Num dos diálogos do filme, Oliver pergunta ao pai porque se casou com a mãe dele sabendo que era gay. O pai disse que a mulher sabia de sua opção, mas que não importava, que queria se casar com ele do mesmo jeito. Não são poucos os romances com a mesma fórmula de Toda Forma de Amor. O que realmente o difere de qualquer outro conto amoroso é a riqueza dos detalhes, causando uma aproximação mais factual do público. A trilha sonora não é composta por canções alegres, mas por baladas depressivas. A direção foca em planos escuros e não convencionais, em não linearidade, em narrações em off, foca mais no que foi do que no já está sendo. O filme inteiro parece um flashback. O roteiro foca num protagonista que, por mais encantado que esteja, não está numa realidade fictícia do felizes para sempre. Toda Forma de Amor é algo tão tangível para o público que chega a ser fofo e delicioso, algo que o espectador que vê o filme de Mike Mills sente de verdade e não é obrigado a sentir devido às idealizações cinematográficas do romance clichê. Ver o filme vale a pena, vale o sentimento, vale o romance. Até porque, tudo é apenas a representação da vida.

NOTA: 7

7 de novembro de 2011

Tarde Demais (2010)

Um filme de Shawn Ku com Maria Bello e Michael Sheen.
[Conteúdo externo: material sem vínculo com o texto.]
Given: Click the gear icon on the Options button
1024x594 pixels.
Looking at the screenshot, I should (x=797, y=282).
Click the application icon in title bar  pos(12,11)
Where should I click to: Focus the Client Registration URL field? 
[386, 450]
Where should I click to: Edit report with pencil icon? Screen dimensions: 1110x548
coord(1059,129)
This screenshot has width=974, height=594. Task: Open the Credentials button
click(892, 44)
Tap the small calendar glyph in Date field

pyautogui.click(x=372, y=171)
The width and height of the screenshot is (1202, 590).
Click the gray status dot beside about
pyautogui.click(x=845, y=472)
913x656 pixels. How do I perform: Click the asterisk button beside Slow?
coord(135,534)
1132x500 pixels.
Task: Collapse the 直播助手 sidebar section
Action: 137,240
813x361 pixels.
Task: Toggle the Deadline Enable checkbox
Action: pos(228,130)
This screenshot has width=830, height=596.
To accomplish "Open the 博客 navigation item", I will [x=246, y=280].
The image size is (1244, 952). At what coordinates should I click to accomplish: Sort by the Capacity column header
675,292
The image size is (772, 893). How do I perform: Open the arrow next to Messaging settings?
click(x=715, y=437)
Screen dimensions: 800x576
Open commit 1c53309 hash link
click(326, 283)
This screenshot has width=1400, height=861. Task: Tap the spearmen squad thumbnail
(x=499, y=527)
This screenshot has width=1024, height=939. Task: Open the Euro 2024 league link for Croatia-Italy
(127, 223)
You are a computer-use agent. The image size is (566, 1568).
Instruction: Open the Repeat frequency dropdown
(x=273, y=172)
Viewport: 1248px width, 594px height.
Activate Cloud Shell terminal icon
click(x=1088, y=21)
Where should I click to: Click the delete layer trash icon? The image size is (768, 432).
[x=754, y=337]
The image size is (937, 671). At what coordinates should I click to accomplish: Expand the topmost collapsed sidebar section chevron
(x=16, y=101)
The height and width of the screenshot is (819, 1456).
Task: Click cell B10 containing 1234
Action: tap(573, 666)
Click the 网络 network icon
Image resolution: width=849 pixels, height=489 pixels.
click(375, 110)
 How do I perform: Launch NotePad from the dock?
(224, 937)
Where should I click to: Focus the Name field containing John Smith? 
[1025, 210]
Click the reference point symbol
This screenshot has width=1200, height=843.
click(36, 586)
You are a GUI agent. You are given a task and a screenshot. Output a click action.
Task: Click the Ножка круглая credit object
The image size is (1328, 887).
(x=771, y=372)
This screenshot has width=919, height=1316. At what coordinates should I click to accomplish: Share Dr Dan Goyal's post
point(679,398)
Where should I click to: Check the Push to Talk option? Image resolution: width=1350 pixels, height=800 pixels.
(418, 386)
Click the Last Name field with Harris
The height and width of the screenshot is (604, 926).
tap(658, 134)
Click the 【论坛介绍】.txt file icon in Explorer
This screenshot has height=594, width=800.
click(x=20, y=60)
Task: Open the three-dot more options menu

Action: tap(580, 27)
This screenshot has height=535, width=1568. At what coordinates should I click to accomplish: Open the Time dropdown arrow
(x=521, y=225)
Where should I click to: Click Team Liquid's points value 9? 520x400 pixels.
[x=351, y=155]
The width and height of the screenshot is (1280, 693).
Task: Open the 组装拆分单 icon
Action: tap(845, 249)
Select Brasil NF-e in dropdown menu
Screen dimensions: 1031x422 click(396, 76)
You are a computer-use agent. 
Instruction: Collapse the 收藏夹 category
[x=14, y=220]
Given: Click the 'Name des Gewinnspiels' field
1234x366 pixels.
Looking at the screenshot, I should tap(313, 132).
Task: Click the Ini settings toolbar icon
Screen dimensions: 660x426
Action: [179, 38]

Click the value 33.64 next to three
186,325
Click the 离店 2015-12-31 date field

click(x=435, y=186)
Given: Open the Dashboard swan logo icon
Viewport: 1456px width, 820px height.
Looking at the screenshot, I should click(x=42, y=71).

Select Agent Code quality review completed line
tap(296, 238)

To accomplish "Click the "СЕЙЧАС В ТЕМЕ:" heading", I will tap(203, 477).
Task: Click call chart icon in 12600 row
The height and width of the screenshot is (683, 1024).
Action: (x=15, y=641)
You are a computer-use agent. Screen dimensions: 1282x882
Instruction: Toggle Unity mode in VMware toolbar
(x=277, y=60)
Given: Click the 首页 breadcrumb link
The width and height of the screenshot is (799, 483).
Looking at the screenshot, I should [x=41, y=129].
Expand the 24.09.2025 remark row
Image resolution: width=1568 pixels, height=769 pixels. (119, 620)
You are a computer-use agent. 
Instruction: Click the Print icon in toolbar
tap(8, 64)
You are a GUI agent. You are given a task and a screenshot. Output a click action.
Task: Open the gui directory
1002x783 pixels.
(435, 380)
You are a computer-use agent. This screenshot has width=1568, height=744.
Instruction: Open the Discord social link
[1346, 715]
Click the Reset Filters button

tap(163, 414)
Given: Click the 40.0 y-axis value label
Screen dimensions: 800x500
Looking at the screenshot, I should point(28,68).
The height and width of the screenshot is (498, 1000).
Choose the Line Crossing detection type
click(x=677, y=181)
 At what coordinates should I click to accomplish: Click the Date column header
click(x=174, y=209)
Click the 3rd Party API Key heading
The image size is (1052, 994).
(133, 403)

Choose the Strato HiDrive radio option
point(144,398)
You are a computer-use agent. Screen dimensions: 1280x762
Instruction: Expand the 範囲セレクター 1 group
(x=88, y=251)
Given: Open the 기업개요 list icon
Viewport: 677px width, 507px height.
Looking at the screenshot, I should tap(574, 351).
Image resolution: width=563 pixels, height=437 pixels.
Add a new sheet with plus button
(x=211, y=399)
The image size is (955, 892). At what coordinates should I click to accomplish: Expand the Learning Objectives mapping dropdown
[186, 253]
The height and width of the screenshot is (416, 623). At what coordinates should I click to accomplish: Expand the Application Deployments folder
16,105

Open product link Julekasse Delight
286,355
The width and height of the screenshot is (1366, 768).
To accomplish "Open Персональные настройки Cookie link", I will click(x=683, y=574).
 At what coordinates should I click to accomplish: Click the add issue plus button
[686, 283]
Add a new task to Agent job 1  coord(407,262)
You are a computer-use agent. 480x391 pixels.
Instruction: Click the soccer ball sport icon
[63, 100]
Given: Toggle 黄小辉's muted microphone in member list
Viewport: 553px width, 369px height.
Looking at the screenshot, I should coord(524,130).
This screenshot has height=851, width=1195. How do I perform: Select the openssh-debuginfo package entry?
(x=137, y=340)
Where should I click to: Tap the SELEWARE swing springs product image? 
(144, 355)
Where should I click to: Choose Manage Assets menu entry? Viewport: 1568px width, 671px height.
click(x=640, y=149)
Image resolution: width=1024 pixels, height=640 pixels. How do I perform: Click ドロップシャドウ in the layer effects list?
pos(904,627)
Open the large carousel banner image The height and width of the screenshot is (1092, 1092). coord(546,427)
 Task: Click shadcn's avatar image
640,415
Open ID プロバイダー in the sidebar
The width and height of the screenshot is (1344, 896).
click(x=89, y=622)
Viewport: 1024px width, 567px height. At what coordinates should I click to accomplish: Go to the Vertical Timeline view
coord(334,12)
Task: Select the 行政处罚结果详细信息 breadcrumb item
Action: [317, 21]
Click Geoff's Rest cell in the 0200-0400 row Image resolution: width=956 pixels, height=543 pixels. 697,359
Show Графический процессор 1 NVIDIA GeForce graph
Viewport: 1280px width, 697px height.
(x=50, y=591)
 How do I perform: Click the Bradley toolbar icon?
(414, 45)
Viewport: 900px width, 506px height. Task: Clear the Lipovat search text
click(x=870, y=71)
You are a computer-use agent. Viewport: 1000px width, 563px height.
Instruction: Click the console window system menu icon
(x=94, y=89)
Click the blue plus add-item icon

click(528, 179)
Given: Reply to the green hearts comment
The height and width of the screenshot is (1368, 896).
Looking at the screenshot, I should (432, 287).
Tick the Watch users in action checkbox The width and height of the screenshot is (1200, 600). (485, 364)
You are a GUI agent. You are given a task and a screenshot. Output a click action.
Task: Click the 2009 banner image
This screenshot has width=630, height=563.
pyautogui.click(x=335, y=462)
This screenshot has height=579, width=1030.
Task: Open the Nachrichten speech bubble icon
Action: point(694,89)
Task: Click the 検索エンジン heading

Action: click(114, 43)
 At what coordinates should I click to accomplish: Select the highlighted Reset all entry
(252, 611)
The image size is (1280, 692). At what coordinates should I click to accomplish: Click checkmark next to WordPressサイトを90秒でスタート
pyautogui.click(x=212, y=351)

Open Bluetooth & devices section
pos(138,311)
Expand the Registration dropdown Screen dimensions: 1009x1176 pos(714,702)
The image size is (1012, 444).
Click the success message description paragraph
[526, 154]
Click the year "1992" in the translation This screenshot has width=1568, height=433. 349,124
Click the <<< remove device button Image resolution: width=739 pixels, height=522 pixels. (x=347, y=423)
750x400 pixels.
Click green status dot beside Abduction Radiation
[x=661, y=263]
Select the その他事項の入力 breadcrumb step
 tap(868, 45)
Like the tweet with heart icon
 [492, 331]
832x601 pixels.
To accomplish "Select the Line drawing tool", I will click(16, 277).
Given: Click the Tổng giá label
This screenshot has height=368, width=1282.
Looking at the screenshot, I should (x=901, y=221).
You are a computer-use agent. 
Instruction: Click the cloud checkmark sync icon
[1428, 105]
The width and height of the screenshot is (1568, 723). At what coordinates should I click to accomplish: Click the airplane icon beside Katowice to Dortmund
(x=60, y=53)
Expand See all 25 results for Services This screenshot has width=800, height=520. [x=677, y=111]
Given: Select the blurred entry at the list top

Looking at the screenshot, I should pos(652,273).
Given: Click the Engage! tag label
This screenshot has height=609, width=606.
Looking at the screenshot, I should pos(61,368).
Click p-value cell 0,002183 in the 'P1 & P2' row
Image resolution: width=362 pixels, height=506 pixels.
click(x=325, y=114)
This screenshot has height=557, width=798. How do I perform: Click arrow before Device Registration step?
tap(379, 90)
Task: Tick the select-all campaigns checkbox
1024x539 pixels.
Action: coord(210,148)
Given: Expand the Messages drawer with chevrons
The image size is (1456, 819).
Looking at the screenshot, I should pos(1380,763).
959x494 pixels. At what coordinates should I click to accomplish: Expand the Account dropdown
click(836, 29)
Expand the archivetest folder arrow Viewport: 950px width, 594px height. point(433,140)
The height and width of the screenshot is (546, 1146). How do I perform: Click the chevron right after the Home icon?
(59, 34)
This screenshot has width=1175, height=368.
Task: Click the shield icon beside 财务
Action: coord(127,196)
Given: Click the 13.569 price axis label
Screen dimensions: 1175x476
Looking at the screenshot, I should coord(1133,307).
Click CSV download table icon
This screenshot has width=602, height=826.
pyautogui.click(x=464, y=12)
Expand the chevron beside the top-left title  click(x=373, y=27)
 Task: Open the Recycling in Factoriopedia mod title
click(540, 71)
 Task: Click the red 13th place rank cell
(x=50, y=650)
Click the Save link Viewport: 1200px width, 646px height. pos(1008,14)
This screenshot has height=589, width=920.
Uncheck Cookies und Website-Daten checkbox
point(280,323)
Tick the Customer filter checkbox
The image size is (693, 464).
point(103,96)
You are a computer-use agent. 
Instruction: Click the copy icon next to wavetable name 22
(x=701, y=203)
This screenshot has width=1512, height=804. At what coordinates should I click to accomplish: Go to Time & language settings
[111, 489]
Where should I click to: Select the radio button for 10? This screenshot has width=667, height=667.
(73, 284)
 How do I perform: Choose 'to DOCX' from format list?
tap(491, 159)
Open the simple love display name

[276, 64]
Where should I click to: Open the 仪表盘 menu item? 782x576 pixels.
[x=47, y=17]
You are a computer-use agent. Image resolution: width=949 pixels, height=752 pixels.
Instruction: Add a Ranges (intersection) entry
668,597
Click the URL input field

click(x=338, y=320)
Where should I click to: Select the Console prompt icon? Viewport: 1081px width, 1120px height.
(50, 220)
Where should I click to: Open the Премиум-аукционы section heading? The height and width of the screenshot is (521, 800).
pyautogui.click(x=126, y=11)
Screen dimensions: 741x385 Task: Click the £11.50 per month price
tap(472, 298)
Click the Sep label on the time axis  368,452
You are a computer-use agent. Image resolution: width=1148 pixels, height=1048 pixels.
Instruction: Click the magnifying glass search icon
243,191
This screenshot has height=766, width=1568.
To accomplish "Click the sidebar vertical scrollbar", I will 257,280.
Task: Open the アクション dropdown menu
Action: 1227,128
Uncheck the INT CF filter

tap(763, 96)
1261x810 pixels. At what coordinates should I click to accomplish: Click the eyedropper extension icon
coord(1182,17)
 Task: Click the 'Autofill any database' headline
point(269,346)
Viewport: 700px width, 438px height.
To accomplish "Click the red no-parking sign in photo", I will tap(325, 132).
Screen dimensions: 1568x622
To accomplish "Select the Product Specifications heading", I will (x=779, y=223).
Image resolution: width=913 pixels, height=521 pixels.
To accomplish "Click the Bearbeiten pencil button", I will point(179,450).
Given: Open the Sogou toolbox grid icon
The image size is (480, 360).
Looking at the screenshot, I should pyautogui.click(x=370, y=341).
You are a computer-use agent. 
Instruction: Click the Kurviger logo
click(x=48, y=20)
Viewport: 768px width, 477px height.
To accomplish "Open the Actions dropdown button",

Num drama provindo de um massacre numa escola seguido de suicídio, dando aqui o exemplo típico do Massacre de Columbine, o sensacionalismo usa de todos os sentimentos humanos para criar ódio e compaixão entre as pessoas. Tudo é pensado milimetricamente: as famílias chorosas que perdem seus entes queridos, um grupo revoltoso, o luto extremo. Mas o que se pensa são em vítimas, não no assassino. Ele merece uma parcela dessa compaixão? Afinal, o que o levou a fazer isso? Uma psicopatia, problemas emocionais, bullying? Ou simplesmente, porque não se coloca a culpa na educação? Não na educação escolar, mas na parental. Normalmente, a culpa acaba virando para os pais do assassino, que criaram o filho de um modo errado, que não o auxiliaram nas piores horas, que supriram alguma coisa ou a deram demais. Você não é mais um pai, você acaba se tornando um exemplo de má-formação, um alvo de cochichos e olhadelas. E acaba tendo que enfrentar mais que a morte do próprio filho, acaba tendo que enfrentar um moralismo social que nunca foi quebrado. É nessa situação que se encontra Kate e Bill Carroll (Maria Bello e Michael Sheen, respectivamente) após o filho Sam (Kyle Gallner) entrar em sua universidade, matar 21 pessoas e depois cometer suicídio. Após o episódio, eles têm de enfrentar a culpa, encontrar razões para os motivos do filho e se sentir fortes para manter, além da sanidade, o casamento, que já estava prejudicado.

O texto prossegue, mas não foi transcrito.